According to Wikipedia, “Polyglot persistence is the concept of using different data storage technologies to handle different data storage needs within a given software application.” James Serra, in his blog writes, “Polyglot Persistence is a fancy term to mean that when storing data, it is best to use multiple data storage technologies, chosen based upon the way data is being used by individual applications or components of a single application. Different kinds of data are best dealt with different data stores.
The logic behind this methodology according to Wikipedia, and most other sources is, “There are numerous databases available to solve different problems. Using a single database to satisfy all of a program's requirements can result in a non-performant, "jack of all trades, master of none" solution. Relational databases, for example, are good at enforcing relationships that exist between various data tables. To discover a relationship or to find data from different tables that belong to the same object, a SQLjoin operation can be used. This might work when the data is smaller in size, but becomes problematic when the data involved grows larger. A graph database might solve the problem of relationships in the case of Big Data, but it might not solve the problem of database transactions, which are provided by RDBM systems. Instead, a NoSQLdocument database might be used to store unstructured data for that particular part of the problem. Thus, different problems are solved by different database systems, all within the same application.”
As James Serra notes, this is a “fancy term”, and it certainly sounds smart. It has clearly become the reigning paradigm for most large scale data management implementations; however, I would argue that it is a terrible idea. Why is it such a bad idea? The answer is pretty simple - consistency, cost, and complexity.
The three Cs - Consistency, Cost, and Complexity
The idea that you should adopt the right tool for the job seems sound. When it comes to implementation in the software world it often is a good idea. Windows and OSX are great operating systems for end-user interfaces for laptops, mobile devices, and desktops, but far from ideal for server environments. Conversely, I wouldn’t want to support my sales team using Linux, I’ve been there and done that during my days at Red Hat - it was awful.
I think at this point it’s pretty clear that data is the lifeblood of any organization regardless of size or industry. One could argue, this belief has gone too far. I recently listened to a podcast where the CEO of one of the world’s largest auto manufacturers claimed they weren’t a car company anymore, but a “data platform company”. This made me roll my eyes. Despite this, while my firm belief is that car companies should build cars, data is still a vital asset to any organization, and we all know this.
So, if we go back to my three Cs, consistency, cost, and complexity, let’s examine how the pervasive concept of polyglot persistence is a major threat to those areas of an organization’s data management strategy.
While my career has taken many twists and turns, I have basically spent the entirety of it trying to achieve one single goal for organizations like Red Hat, Nissan North America, The Charlotte Hornets, Parkwood Entertainment, and many others - get a single view of their data. I have learned an enormous amount on the hundreds of projects I have worked, trying to provide a single view of the truth, and I have fought one battle time and time again, consistency.
By introducing many different databases, as the Wikipedia article suggests above, into their technology ecosystems, companies inevitably create a situation where their data is inconsistent. Add to that the fact that we are consuming data at a frequency never before seen it becomes nearly impossible to keep the data in synch. The very nature of polyglot persistence ensures this, as it states that certain types of data should live in certain types of systems. That would be fine if there was an easy way to access it holistically across these systems, but that simply doesn’t exist. A year or two ago, many folks argued with me that the solution to this problem was data lakes like Hadoop and other technologies, but I haven’t heard that argument very often in the last 6 to 12 months. Why, because data goes to data lakes to die. They are slow, expensive, difficult to maintain, and make it challenging to get a near real-time view of your data.
########################################
- [Problem set]
1. According to the passage on polyglot persistence, which three problems make the approach a terrible idea?
2. Summarize the passage on polyglot persistence in two sentences.
3. Write the next part of the passage on polyglot persistence, beginning after its final sentence.

[Item position entries]
########################################
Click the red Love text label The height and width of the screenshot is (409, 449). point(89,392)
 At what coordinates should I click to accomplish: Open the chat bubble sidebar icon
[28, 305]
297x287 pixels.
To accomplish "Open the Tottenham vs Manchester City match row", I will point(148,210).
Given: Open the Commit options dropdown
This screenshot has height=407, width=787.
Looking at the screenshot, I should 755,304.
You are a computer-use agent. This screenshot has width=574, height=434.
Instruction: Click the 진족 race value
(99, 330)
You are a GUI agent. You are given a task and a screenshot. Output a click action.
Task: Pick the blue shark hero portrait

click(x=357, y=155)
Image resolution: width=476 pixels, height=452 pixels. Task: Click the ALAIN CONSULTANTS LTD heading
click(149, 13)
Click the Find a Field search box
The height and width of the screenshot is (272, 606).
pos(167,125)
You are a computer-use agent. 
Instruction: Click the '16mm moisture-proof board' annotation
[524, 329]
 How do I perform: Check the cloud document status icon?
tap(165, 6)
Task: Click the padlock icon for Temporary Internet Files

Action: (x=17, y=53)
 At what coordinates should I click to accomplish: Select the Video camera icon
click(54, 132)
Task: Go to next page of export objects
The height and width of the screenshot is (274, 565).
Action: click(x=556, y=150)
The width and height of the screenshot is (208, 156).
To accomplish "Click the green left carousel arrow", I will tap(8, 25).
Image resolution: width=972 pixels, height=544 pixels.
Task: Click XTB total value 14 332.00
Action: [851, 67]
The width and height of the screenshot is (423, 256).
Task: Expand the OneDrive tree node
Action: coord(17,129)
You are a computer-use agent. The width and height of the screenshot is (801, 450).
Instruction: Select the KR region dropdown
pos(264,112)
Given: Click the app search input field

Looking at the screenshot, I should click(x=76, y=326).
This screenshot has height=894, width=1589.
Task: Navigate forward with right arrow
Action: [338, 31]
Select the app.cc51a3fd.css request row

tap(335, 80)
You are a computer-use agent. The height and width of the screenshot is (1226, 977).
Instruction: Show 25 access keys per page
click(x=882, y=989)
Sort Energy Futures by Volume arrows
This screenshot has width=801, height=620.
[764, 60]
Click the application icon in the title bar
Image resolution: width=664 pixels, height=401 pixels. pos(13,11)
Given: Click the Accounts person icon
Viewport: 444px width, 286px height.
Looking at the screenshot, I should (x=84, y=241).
########################################
- [Exercise results]
1. Consistency, cost, and complexity.

2. The passage on polyglot persistence defines the term as using different data storage technologies for different storage needs within a single application, because one database trying to meet every requirement can become a "jack of all trades, master of none." The author nonetheless calls it a terrible idea because of consistency, cost, and complexity, arguing that spreading data across many databases makes it inconsistent and hard to access holistically, a problem that data lakes have not solved.

3.
The issue is that this model requires a significant reliance on memory and CPU for each data silo to perform on read transformations and calculations of data. These systems are being asked to essentially do double duty; their primary function that they have been designated for in a polyglot model, and then function as a worker for a data lake. This is over taxing these systems, adds to latency and data corruption, and creates a lot of complexity.
I fully agree that RDBMS’s are ideal for relationships and transactions but fail at massive scale. That said what you end up with in a polyglot persistence paradigm is an inability to get a consistent view of your data across your entire organization.
A Database for IoT and the convergence of OT and IT
All data is valuable because of its relationships. To truly achieve the promise of Industry 4.0, it will be essential to drive a convergence of OT and IT. This is combining operational technology (OT) data with IT data. OT data comes at a very high frequency. A single electrical relay can put off 2000 records a second. One project we are working on, that is smaller in scale, has 40 electrical relays - that’s 80,000 records a second. This power consumption data, to be valuable, needs to be combined with production data in other systems like ERPs. These relationships will drive the value of that data. For example, being able to understand in real-time, what the cost in power is to produce a unit of inventory, is a question that would need to be answered. This requires a database for IoT as well as a database that can functionally handle IT data.
Most folks would use a polyglot persistence model to achieve this. They would use a highly scalable streaming data solution, or an edge database, to consume the OT power data. They would then use an RDBMS to consume the inventory data. How then do we correlate those in real-time? Most likely by sending them to a third system. Things will get lost in transit, integrations will break, and consistency is lost.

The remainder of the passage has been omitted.